ROMA – Sulla situazione militare in Ucraina parla il Generale Marco Bertolini, già comandante del Coi e della brigata Folgore. “Un confronto tra ucraini, afghani o altri guerriglieri o combattenti non si può fare. In Ucraina il protagonista non è la resistenza ma l’esercito ucraino, che da un punto di vista ordinativo, da un punto di vista degli equipaggiamenti, da un punto di vista della dottrina è fatto a immagine di quello russo perché hanno la stessa origine. Dunque, non è attualmente con la guerriglia che i russi hanno a che
fare, ma con l’esercito ucraino, che è un esercito molto ben organizzato. – aggiunge Bertolini – e che ha avuto anche nel tempo, negli ultimi 8-10 anni, dei concorsi, da parte soprattutto occidentale, di materiali d’armamento e addestramento significativi. Quindi è un esercito tutt’altro che trascurabile. Potersi opporre ad un’operazione del genere con la guerriglia lo ritengo assolutamente improponibile – evidenzia il generale – La guerriglia può dare delle punture di spillo, ma non può essere risolutiva, contro un esercito, una componente militare articolata come quella russa, nella quale vi sono componenti terrestre, aerea, navale, come abbiamo visto: non è sicuramente qualche azione fatta con armamenti improbabili come le bottiglie molotov o qualche kalasnikov che può cambiare la situazione, Queste sono azioni di disturbo, ma non sostanziali. Chi combatte e che ha l’onere della condotta delle operazioni è l’esercito ucraino”.
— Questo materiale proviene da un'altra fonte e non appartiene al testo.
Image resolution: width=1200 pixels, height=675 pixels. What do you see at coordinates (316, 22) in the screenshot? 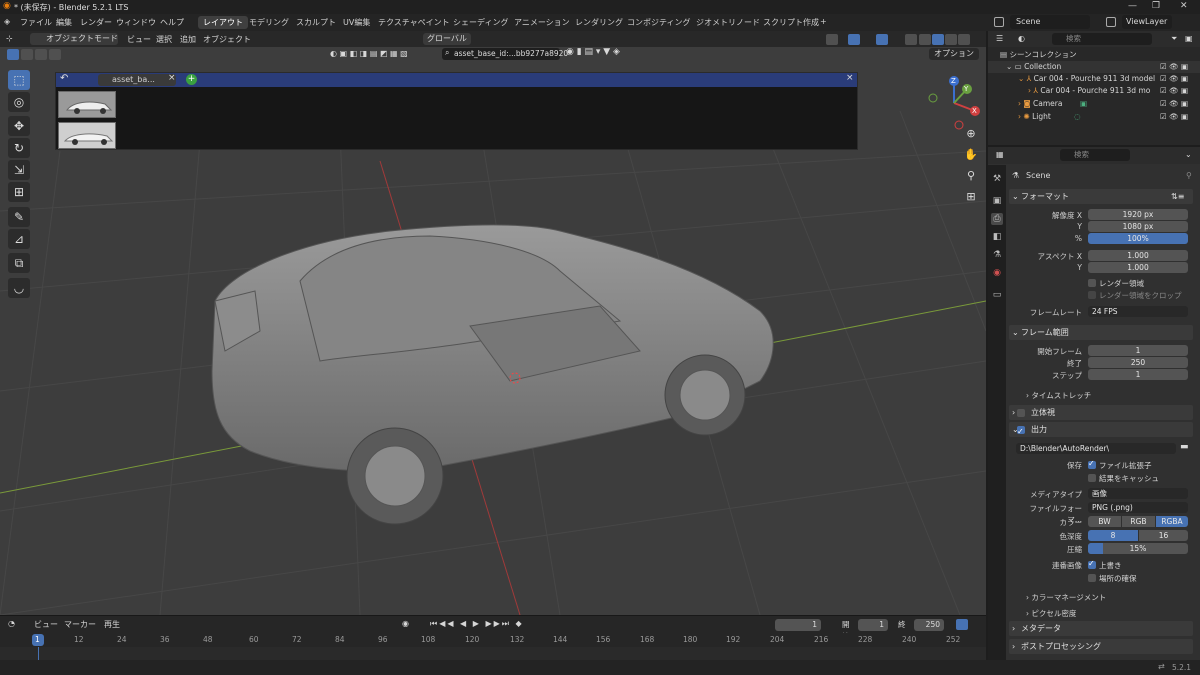
I see `tab-sculpt: スカルプト` at bounding box center [316, 22].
Tuttavia, secondo Bertolini, “l’esercito ucraino così come è non può raggiungere la vittoria perché l’esercito russo è più forte ed è per questo che il presidente Zelensky, punta al coinvolgimento della
Nato, perché da solo non ce la può fare. Ma se la Nato entrasse in guerra – sottolinea – sarebbe un coinvolgimento totale anche dei nostri paesi che porterebbe a un conflitto in tutta Europa assolutamente non auspicabile, oltre che non possibile da un punto di vista normativo, dato che l’Ucraina non fa parte della Nato”.